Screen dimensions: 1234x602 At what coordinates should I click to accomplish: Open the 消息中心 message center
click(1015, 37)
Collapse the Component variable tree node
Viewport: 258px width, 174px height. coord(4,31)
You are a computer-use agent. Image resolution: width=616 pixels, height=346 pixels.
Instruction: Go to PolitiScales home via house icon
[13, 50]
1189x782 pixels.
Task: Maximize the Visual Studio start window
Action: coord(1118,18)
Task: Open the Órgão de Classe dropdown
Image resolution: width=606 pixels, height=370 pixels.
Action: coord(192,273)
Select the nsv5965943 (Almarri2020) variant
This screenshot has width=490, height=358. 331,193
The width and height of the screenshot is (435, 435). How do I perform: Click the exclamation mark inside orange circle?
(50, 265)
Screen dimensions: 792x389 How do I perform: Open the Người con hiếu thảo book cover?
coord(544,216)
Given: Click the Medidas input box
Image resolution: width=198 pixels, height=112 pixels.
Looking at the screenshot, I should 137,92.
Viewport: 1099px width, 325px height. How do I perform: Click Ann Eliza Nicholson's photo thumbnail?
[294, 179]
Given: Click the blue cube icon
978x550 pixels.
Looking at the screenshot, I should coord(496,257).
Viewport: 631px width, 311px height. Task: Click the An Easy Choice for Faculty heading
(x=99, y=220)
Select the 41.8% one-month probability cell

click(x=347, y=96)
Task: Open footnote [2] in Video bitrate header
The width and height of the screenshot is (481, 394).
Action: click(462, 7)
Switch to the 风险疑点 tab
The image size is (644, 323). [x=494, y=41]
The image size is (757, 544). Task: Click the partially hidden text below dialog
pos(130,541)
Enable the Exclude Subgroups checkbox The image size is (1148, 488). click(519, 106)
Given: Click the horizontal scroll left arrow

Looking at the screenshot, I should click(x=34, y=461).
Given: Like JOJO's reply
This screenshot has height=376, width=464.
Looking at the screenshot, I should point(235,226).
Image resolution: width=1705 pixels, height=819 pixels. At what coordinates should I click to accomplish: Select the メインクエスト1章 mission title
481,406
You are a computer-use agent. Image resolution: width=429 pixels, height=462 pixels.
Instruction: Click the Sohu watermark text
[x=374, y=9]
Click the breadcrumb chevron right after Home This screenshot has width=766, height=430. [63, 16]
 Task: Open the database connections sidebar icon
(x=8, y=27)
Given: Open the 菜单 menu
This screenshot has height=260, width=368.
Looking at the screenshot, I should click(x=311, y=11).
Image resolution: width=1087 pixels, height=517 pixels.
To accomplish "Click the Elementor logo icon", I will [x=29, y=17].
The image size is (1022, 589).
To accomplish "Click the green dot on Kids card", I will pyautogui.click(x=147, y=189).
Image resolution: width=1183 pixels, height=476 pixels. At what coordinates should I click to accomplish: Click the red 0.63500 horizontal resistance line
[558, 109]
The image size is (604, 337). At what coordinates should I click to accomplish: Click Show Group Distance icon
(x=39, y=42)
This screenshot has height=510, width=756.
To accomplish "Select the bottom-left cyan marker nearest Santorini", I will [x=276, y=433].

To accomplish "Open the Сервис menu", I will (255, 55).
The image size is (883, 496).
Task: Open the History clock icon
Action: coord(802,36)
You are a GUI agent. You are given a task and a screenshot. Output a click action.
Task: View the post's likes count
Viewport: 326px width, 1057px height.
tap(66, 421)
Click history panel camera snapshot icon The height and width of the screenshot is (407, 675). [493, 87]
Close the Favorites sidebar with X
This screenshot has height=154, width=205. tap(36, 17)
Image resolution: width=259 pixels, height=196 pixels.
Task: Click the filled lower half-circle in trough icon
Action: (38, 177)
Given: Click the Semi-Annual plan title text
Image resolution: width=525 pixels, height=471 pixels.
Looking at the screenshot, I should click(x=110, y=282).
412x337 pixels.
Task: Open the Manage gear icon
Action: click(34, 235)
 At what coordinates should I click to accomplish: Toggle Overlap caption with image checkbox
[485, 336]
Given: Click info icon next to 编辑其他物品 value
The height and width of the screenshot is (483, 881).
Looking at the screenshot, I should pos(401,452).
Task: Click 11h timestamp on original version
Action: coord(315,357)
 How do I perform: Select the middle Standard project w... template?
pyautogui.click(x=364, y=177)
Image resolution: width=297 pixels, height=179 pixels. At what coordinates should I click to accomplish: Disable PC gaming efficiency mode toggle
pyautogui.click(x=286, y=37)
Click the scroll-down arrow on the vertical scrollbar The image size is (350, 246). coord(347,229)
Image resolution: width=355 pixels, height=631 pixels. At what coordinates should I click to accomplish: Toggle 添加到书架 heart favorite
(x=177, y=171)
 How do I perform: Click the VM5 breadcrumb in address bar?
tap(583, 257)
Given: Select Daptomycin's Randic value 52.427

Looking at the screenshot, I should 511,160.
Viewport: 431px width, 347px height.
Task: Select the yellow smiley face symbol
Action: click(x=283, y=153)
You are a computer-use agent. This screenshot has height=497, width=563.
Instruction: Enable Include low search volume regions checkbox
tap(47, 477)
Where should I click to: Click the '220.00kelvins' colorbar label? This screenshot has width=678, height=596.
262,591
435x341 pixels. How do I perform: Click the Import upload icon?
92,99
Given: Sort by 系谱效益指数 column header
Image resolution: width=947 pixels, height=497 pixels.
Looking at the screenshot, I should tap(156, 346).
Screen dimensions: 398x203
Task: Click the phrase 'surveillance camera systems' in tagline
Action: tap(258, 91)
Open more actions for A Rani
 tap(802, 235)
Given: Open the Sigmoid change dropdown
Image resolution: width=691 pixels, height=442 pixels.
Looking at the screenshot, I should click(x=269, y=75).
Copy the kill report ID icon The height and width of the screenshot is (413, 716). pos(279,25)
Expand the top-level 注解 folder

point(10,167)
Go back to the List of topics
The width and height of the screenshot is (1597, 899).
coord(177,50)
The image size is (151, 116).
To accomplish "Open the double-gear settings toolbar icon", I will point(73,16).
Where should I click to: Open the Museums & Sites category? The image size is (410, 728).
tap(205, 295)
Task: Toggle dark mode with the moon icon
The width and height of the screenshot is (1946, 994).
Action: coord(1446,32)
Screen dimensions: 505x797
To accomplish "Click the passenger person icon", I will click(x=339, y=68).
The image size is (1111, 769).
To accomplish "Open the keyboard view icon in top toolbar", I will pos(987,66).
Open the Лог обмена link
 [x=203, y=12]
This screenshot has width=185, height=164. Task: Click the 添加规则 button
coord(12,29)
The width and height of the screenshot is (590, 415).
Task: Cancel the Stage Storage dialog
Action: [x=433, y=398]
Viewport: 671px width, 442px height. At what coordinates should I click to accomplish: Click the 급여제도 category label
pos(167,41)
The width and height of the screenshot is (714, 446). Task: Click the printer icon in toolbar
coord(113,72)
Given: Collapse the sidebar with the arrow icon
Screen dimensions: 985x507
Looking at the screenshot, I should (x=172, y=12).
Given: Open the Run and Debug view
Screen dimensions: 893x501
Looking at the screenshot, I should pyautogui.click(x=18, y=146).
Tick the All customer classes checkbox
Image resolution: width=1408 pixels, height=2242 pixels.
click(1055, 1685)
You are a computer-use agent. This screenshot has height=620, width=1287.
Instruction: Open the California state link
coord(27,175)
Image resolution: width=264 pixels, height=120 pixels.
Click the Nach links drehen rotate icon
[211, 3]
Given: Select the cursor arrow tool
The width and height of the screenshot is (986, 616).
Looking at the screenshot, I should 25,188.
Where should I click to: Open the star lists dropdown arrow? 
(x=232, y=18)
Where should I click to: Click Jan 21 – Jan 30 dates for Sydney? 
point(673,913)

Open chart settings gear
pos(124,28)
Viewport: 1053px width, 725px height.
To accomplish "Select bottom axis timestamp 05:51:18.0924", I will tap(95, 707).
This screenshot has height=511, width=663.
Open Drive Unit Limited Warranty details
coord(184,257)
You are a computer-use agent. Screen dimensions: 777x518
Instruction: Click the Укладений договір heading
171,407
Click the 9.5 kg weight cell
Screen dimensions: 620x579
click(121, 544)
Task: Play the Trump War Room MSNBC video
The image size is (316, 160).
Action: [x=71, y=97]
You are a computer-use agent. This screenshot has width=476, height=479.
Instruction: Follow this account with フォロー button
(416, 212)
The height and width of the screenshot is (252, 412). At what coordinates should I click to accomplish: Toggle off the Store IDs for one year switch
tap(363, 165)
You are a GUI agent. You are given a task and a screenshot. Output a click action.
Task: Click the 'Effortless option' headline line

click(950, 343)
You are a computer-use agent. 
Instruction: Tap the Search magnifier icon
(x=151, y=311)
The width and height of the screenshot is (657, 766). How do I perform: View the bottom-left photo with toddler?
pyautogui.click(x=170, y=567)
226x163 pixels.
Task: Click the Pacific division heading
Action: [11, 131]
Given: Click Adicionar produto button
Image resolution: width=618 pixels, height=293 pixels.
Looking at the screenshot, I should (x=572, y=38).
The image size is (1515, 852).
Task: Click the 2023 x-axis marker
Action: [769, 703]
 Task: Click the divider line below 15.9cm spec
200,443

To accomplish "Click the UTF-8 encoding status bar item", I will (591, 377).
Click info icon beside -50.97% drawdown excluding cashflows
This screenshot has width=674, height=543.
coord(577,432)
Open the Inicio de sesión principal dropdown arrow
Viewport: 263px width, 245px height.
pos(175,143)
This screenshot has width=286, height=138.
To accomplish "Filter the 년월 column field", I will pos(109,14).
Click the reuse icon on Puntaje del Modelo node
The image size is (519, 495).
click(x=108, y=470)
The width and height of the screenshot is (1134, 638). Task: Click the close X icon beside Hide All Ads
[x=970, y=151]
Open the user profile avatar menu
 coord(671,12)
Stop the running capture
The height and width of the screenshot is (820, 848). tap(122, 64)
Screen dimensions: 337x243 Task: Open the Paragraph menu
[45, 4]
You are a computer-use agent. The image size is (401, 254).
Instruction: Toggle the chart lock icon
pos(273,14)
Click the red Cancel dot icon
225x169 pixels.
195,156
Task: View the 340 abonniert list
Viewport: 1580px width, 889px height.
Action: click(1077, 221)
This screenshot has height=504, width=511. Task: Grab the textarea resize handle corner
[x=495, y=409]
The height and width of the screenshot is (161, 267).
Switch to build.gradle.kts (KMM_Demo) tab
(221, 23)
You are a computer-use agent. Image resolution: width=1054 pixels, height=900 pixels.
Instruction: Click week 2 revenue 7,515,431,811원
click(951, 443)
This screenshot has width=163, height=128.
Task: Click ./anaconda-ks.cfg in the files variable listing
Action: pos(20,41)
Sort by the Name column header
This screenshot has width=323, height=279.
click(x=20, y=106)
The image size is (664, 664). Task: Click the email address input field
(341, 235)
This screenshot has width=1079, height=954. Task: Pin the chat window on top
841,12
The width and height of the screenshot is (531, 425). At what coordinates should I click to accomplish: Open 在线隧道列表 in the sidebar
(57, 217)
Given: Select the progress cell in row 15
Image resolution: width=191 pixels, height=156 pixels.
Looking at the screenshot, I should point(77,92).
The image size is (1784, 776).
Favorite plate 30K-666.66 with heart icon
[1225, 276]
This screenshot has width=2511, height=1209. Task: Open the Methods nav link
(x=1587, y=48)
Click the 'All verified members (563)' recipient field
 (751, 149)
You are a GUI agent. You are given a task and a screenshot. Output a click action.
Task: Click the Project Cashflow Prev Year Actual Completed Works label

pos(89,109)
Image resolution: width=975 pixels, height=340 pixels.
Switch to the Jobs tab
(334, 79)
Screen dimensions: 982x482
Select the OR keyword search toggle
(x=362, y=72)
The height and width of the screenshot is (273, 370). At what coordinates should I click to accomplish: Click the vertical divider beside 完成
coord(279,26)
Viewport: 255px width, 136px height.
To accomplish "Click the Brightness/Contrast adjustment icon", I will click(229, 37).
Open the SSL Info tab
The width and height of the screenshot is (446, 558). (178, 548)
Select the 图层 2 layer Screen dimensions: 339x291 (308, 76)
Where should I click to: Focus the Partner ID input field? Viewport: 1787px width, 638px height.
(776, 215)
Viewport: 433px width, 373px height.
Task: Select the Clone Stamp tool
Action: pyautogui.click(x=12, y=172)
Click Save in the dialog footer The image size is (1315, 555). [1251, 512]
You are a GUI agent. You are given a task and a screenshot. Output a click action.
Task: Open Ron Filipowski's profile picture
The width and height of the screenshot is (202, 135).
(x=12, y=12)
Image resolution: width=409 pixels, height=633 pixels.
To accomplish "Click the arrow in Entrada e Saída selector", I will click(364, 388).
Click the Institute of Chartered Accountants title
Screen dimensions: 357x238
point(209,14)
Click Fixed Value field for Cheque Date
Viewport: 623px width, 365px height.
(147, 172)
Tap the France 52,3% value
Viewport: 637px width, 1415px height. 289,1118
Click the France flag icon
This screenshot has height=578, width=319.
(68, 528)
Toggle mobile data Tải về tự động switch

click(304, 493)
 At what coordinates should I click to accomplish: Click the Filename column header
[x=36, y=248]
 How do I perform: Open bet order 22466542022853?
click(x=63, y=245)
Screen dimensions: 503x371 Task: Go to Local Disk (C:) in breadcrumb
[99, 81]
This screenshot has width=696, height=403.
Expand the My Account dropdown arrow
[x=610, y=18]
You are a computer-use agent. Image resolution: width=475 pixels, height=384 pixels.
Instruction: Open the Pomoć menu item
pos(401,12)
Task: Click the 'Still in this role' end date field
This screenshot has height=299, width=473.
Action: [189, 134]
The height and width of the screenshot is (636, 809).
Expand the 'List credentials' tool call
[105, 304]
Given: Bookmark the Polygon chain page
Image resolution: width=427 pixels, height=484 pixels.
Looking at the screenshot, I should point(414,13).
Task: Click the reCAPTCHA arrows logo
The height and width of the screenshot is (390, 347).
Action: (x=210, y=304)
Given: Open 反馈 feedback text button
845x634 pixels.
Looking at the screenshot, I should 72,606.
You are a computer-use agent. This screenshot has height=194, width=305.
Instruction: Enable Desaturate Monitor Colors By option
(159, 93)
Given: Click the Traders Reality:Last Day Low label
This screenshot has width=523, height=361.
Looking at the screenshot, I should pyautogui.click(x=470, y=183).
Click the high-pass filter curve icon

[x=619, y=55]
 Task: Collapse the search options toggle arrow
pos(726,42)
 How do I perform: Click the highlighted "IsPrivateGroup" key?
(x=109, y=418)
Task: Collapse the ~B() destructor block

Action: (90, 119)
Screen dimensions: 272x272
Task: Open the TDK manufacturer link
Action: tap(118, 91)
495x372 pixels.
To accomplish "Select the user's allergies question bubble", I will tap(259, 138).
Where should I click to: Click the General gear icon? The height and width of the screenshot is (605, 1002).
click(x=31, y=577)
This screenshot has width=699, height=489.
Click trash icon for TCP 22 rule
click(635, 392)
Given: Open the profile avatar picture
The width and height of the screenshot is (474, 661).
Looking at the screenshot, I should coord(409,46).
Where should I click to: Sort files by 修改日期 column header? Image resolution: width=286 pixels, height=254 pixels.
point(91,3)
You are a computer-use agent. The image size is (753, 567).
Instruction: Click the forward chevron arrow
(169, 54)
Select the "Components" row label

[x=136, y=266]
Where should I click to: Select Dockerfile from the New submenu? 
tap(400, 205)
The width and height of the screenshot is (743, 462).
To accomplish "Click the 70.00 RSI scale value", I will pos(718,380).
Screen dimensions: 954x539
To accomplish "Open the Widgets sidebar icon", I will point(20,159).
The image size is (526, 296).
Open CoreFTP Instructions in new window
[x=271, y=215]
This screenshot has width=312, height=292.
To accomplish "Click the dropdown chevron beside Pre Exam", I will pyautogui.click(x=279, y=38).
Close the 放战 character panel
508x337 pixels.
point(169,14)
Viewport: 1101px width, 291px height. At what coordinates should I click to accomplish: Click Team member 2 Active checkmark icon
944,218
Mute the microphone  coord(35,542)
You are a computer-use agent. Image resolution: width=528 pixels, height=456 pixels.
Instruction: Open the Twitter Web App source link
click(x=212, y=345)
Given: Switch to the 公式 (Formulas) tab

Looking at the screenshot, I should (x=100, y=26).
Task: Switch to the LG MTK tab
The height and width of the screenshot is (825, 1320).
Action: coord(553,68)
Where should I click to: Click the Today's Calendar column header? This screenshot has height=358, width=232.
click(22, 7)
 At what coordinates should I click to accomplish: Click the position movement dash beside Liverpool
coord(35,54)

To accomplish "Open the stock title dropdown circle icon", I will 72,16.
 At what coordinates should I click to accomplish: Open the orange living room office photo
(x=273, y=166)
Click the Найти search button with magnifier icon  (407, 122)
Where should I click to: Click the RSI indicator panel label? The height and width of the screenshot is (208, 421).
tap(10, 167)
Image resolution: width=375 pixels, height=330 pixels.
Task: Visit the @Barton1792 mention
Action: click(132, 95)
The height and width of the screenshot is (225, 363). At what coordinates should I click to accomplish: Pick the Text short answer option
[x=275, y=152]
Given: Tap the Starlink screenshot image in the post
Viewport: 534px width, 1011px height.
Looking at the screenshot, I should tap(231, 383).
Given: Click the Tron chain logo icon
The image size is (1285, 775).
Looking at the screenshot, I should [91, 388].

__Work instructions__:
Output, from the data above, the lines from the line with "Task: Collapse the ~B() destructor block" to the line with "This screenshot has width=699, height=489." exactly as they stand, both ends included and nothing else.

__Finished task__:
Task: Collapse the ~B() destructor block

Action: (90, 119)
Screen dimensions: 272x272
Task: Open the TDK manufacturer link
Action: tap(118, 91)
495x372 pixels.
To accomplish "Select the user's allergies question bubble", I will tap(259, 138).
Where should I click to: Click the General gear icon? The height and width of the screenshot is (605, 1002).
click(x=31, y=577)
This screenshot has width=699, height=489.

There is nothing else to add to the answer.